Overheard


waiting for my falafel at Pomegranate
A: Yeah, so... Bought some flowers yesterday.
B: For whom?
A: For myself. ... I just thought they'd be kind of nice in the apartment. Look nice.
B: ...
A: I know.
B: You know what I'm going to say here, man, but I gotta say it. Don't get weird.
A: I know.
B: You gotta not get weird, seriously man.
A: I
B: It's going to happen. It's happening already! You have some random, weird thought, "Wow, some flowers would be nice! Well why not? They're even on sale! I'll buy some for my apartment!" And the subconscious part of your brain is malfunctioning right now, we all know that, and the part that's going to keep you from getting weird will be preoccupied, and the weirdness will slip through. And you'll go home and put flowers on your nightstand or whatever.
A: It's totally reasonable to buy flowers. They look nice!

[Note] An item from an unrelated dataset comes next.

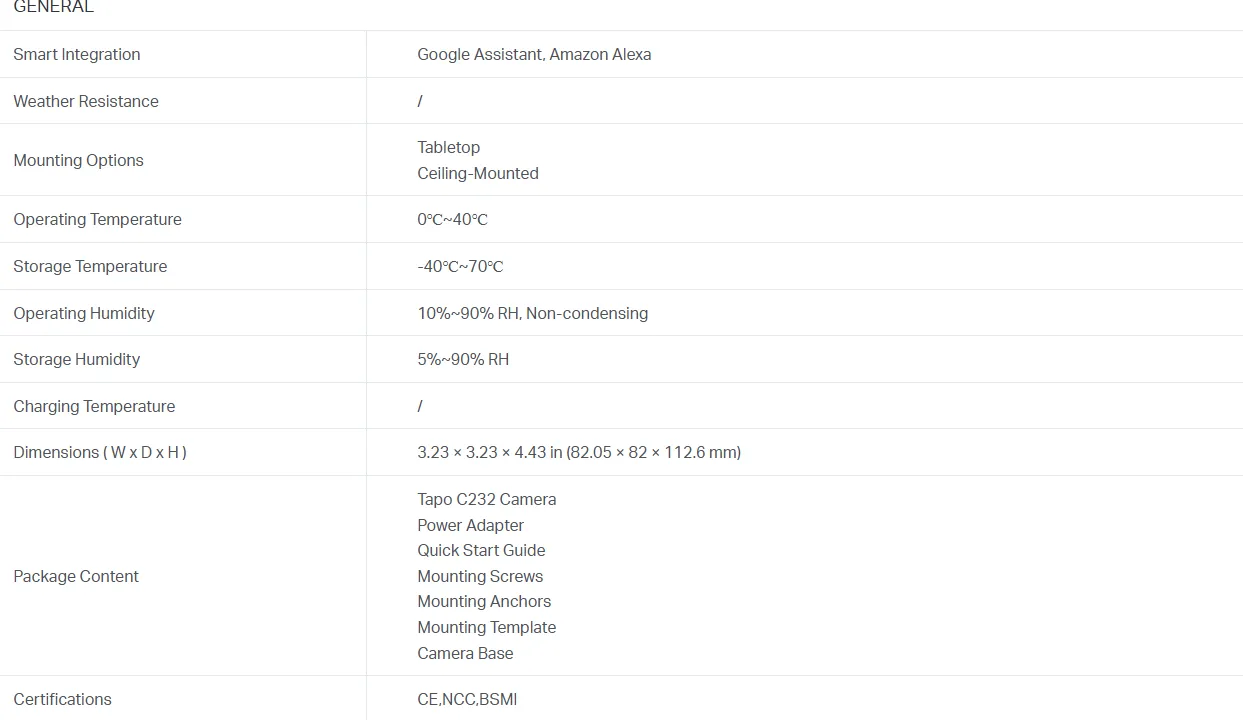Click the Mounting Options label
The height and width of the screenshot is (720, 1243).
point(78,160)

B: I know they do, brother, I know they do. And that's the shame of it really. But I'll tell you what's going to happen. You're going to buy those flowers, and you're not going to be thinking one day, or God help you, you're going to think it will actually impress someone, and you're going to bring up that you bought flowers. And they're going to think you're weird. They won't know you like I do. You know I love you. I know why you got flowers, man, I understand. You remember me last year. I've been there. But no one else will know. They'll just think you're weird.

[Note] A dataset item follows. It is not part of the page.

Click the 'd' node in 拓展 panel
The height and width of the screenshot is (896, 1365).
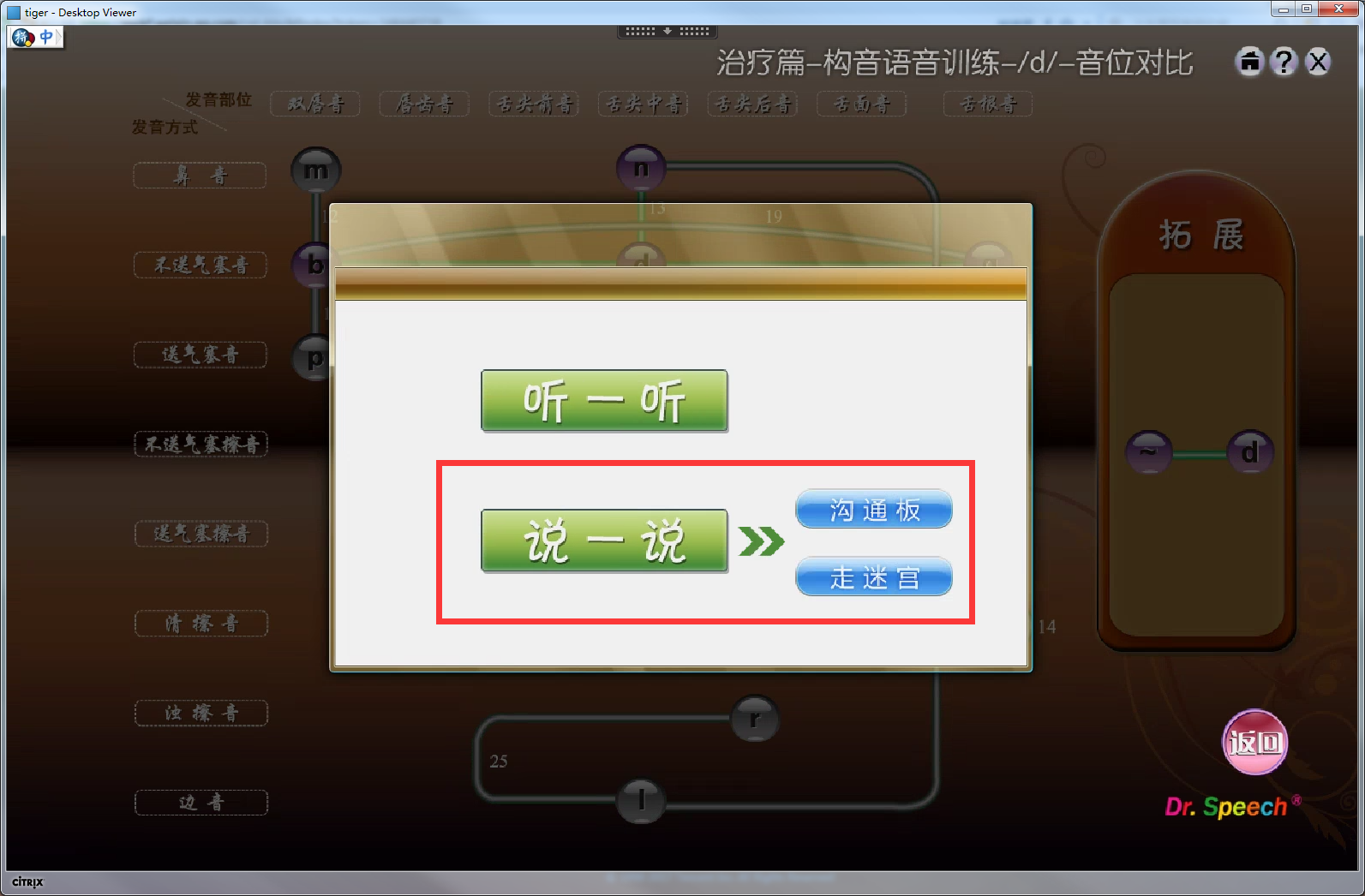pos(1250,451)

A: Well. Fine. Jesus. They're just a plant.
B: Remember Friday? Remember that? Remember when Tabitha came kind of late, and asked you how it was going, and you were kind of drunk by then, and you told her? And everybody got really quiet, and it was weird?
A: ... Yeah.
B: Yeah man, you gotta not do that. Seriously. I mean it, it will bite you. You'll think you're being liberated, or free, or whatever, but you're just being weird. You gotta not be weird. Promise?
A: Yeah, man, it's
B: Promise?
A: Yeah. Yeah, I promise.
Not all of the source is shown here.